- _WORK ITEM_
Run through the data and copy out every line that mentions the word "Open".

*** DATA EXCERPTS Section Begins ***

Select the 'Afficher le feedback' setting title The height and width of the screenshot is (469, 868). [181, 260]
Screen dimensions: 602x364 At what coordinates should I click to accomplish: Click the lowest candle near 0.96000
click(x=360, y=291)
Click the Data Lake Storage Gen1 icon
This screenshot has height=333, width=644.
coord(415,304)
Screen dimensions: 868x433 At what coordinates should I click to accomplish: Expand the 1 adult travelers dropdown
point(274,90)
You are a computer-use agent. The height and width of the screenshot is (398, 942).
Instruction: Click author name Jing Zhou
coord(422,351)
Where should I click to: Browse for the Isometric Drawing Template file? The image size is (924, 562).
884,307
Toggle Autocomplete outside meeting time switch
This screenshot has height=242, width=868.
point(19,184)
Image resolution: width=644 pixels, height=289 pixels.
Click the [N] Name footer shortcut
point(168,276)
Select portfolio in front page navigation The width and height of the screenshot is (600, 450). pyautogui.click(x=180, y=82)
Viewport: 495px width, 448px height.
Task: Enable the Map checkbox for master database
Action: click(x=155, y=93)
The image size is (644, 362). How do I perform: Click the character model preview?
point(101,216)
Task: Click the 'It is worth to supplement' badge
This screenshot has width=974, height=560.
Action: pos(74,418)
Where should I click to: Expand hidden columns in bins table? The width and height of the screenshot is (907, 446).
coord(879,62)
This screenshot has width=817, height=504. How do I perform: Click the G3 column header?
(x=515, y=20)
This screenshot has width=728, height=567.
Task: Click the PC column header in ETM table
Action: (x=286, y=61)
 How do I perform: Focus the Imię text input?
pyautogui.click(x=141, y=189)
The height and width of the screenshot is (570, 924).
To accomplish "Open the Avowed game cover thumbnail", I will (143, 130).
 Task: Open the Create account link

*** DATA EXCERPTS Section Ends ***

- _ANSWER TO THIS EXERCISE_
To accomplish "Open the Avowed game cover thumbnail", I will (143, 130).
 Task: Open the Create account link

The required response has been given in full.